→ **练习题**:
A – 请从第K个排列的正文中照录一段,从“Given n and”开始,一直抄到“添加到结果中,并将list中的数字删除。”为止。
B – 根据第K个排列的正文,用康托展开算出X之后,为什么该排列的顺序是X+1?

→ **正文部分**:
####

Given n and k, return the k th permutation sequence.
Note: Given n will be between 1 and 9 inclusive.
题意:返回已知数组的全排列中的第K个排列。
利用康托公式,康托展开的实质是计算当前排列在所有由小到大全排列中的顺序。X=a[n]*(n-1)!+a[n-1]*(n-2)!+…+a[i]*(i-1)!+…+a[1]*0! ,a[m]代表比在第m位的数字小并且没有在第m位之前出现过的数字的个数(以个位数为第1位),x代表比这个数小的数的个数,所以这个数的顺序就是x+1
https://blog.youkuaiyun.com/scarecrow398966925/article/details/25543587
对于解码,需要先将k-1,然后依次除以阶乘获得商和余数,商表示有多少个比该位小的数字,从而确定该位的数字,然后利用余数除以下一个阶乘,获得下一位的数字,使用list来保存剩余的可选数字,每次确定一位数字后添加到结果中,并将list中的数字删除。
import java.util.*;
public class Solution {
public String getPermutation(int n, int k) {
StringBuffer sb = new StringBuffer();
ArrayList<Integer> list = new ArrayList<Integer>();
int [] mul = new int[n+1];
mul[0] = 1;
for(int i =1;i<=n;i++){
mul[i]= mul[i-1]*i;
list.add(i);
}
k--;
boolean [] flag = new boolean[n+1];
for(int i = n-1;i>=0;i--){
int s = k/mul[i];
int y = k%mul[i];
sb.append(list.get(s));
list.remove(list.get(s));
k = y;
}
return sb.toString();
}
}另:
对于寻找第K个的问题:
1. 寻找无序数组中的第k小的数字(快排) ---剑指offer 40
import java.util.*;
public class Solution {
public int Partition(int [] input, int start, int end) {
int flag = input[start];
int first = start;
start++;
while(start<end){
while(input[end]>flag && start<=end)
end--;
while(input[start]<flag && start<=end)
start++;
if(start<end){
int temp = input[end];
input[end] = input[start];
input[start] = temp;
}
}
input[first] = input[end];
input[end] =flag;
return end;
}
public ArrayList<Integer> GetLeastNumbers_Solution(int [] input, int k) {
ArrayList<Integer> result = new ArrayList<Integer>();
if(input.length<k || input.length==0 || k==0)

####

→ **数据摘录**:

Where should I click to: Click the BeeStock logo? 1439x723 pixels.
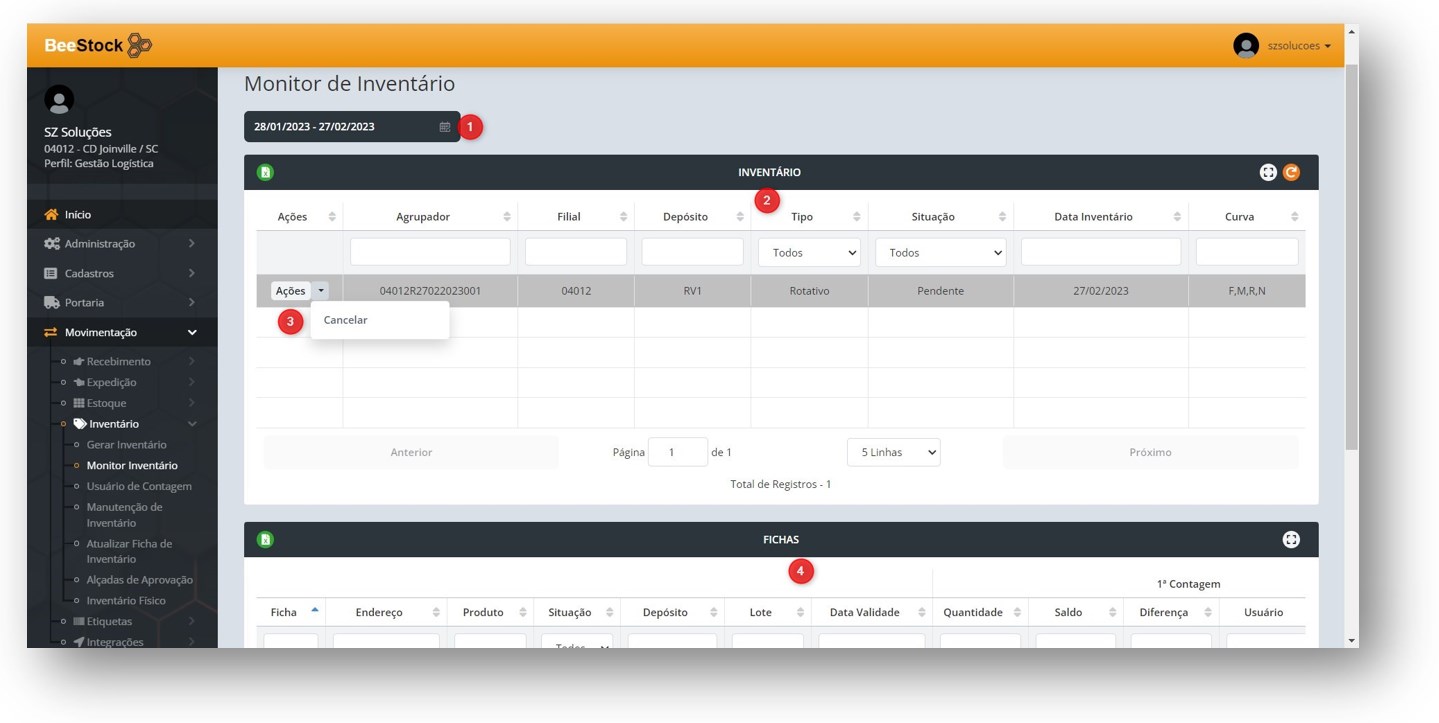(x=98, y=46)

####

→ **参考答案**:
A –
Given n and k, return the k th permutation sequence.
Note: Given n will be between 1 and 9 inclusive.
题意:返回已知数组的全排列中的第K个排列。
利用康托公式,康托展开的实质是计算当前排列在所有由小到大全排列中的顺序。X=a[n]*(n-1)!+a[n-1]*(n-2)!+…+a[i]*(i-1)!+…+a[1]*0! ,a[m]代表比在第m位的数字小并且没有在第m位之前出现过的数字的个数(以个位数为第1位),x代表比这个数小的数的个数,所以这个数的顺序就是x+1
https://blog.youkuaiyun.com/scarecrow398966925/article/details/25543587
对于解码,需要先将k-1,然后依次除以阶乘获得商和余数,商表示有多少个比该位小的数字,从而确定该位的数字,然后利用余数除以下一个阶乘,获得下一位的数字,使用list来保存剩余的可选数字,每次确定一位数字后添加到结果中,并将list中的数字删除。

B – X代表比这个数小的数的个数,所以这个数的顺序就是X+1。